• **What the task requires**:
Output the entries exactly.
Supplied material section start
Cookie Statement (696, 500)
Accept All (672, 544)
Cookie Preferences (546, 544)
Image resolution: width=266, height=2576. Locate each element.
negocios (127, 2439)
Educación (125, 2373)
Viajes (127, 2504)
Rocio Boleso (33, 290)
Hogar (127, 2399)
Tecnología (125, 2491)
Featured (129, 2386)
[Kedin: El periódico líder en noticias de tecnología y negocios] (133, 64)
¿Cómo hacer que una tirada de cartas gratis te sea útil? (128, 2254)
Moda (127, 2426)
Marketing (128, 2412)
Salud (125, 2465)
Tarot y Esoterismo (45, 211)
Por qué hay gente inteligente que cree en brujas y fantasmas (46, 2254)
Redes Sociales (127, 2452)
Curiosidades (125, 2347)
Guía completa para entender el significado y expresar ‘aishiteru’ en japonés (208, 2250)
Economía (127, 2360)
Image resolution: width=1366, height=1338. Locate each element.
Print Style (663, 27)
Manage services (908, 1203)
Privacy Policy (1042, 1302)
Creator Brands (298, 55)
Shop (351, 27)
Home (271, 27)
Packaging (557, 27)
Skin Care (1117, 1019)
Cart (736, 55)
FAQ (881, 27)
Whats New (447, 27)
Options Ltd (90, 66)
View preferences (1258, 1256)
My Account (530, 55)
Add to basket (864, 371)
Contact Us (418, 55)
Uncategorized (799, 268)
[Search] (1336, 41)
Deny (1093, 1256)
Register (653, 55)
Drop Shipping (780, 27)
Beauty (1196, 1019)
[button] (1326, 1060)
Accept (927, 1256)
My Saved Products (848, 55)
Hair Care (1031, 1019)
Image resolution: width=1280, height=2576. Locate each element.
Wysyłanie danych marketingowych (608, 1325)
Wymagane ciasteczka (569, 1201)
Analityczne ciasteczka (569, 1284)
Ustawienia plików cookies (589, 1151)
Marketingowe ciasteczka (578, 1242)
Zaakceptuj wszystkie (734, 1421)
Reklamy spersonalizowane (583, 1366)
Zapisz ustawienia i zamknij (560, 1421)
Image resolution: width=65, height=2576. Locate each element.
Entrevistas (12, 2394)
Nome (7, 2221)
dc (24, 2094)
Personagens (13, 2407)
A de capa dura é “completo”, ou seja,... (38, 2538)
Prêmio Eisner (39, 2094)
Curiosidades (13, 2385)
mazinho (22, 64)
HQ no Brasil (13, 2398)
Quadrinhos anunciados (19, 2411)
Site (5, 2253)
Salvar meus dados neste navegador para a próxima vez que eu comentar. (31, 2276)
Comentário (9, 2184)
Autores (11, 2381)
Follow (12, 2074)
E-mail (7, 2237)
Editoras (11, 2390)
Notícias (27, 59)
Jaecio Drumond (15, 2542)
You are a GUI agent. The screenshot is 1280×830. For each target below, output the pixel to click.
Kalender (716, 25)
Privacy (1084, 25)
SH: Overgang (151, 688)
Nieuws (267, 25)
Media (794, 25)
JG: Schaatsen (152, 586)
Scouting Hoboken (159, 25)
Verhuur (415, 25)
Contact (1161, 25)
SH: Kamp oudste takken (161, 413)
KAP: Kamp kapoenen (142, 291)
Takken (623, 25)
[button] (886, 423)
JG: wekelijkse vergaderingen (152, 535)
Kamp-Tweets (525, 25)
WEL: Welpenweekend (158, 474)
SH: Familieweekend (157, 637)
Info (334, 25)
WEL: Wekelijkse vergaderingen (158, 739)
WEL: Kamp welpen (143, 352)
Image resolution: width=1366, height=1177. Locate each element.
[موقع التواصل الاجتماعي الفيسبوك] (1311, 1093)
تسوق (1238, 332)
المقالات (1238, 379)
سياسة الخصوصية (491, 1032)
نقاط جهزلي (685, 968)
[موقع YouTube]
Supplied material section end
• **Output for this task**:
Cookie Statement (696, 500)
Accept All (672, 544)
Cookie Preferences (546, 544)
Image resolution: width=266, height=2576. Locate each element.
negocios (127, 2439)
Educación (125, 2373)
Viajes (127, 2504)
Rocio Boleso (33, 290)
Hogar (127, 2399)
Tecnología (125, 2491)
Featured (129, 2386)
[Kedin: El periódico líder en noticias de tecnología y negocios] (133, 64)
¿Cómo hacer que una tirada de cartas gratis te sea útil? (128, 2254)
Moda (127, 2426)
Marketing (128, 2412)
Salud (125, 2465)
Tarot y Esoterismo (45, 211)
Por qué hay gente inteligente que cree en brujas y fantasmas (46, 2254)
Redes Sociales (127, 2452)
Curiosidades (125, 2347)
Guía completa para entender el significado y expresar ‘aishiteru’ en japonés (208, 2250)
Economía (127, 2360)
Image resolution: width=1366, height=1338. Locate each element.
Print Style (663, 27)
Manage services (908, 1203)
Privacy Policy (1042, 1302)
Creator Brands (298, 55)
Shop (351, 27)
Home (271, 27)
Packaging (557, 27)
Skin Care (1117, 1019)
Cart (736, 55)
FAQ (881, 27)
Whats New (447, 27)
Options Ltd (90, 66)
View preferences (1258, 1256)
My Account (530, 55)
Add to basket (864, 371)
Contact Us (418, 55)
Uncategorized (799, 268)
[Search] (1336, 41)
Deny (1093, 1256)
Register (653, 55)
Drop Shipping (780, 27)
Beauty (1196, 1019)
[button] (1326, 1060)
Accept (927, 1256)
My Saved Products (848, 55)
Hair Care (1031, 1019)
Image resolution: width=1280, height=2576. Locate each element.
Wysyłanie danych marketingowych (608, 1325)
Wymagane ciasteczka (569, 1201)
Analityczne ciasteczka (569, 1284)
Ustawienia plików cookies (589, 1151)
Marketingowe ciasteczka (578, 1242)
Zaakceptuj wszystkie (734, 1421)
Reklamy spersonalizowane (583, 1366)
Zapisz ustawienia i zamknij (560, 1421)
Image resolution: width=65, height=2576. Locate each element.
Entrevistas (12, 2394)
Nome (7, 2221)
dc (24, 2094)
Personagens (13, 2407)
A de capa dura é “completo”, ou seja,... (38, 2538)
Prêmio Eisner (39, 2094)
Curiosidades (13, 2385)
mazinho (22, 64)
HQ no Brasil (13, 2398)
Quadrinhos anunciados (19, 2411)
Site (5, 2253)
Salvar meus dados neste navegador para a próxima vez que eu comentar. (31, 2276)
Comentário (9, 2184)
Autores (11, 2381)
Follow (12, 2074)
E-mail (7, 2237)
Editoras (11, 2390)
Notícias (27, 59)
Jaecio Drumond (15, 2542)
You are a GUI agent. The screenshot is 1280×830. For each target below, output the pixel to click.
Kalender (716, 25)
Privacy (1084, 25)
SH: Overgang (151, 688)
Nieuws (267, 25)
Media (794, 25)
JG: Schaatsen (152, 586)
Scouting Hoboken (159, 25)
Verhuur (415, 25)
Contact (1161, 25)
SH: Kamp oudste takken (161, 413)
KAP: Kamp kapoenen (142, 291)
Takken (623, 25)
[button] (886, 423)
JG: wekelijkse vergaderingen (152, 535)
Kamp-Tweets (525, 25)
WEL: Welpenweekend (158, 474)
SH: Familieweekend (157, 637)
Info (334, 25)
WEL: Wekelijkse vergaderingen (158, 739)
WEL: Kamp welpen (143, 352)
Image resolution: width=1366, height=1177. Locate each element.
[موقع التواصل الاجتماعي الفيسبوك] (1311, 1093)
تسوق (1238, 332)
المقالات (1238, 379)
سياسة الخصوصية (491, 1032)
نقاط جهزلي (685, 968)
[موقع YouTube]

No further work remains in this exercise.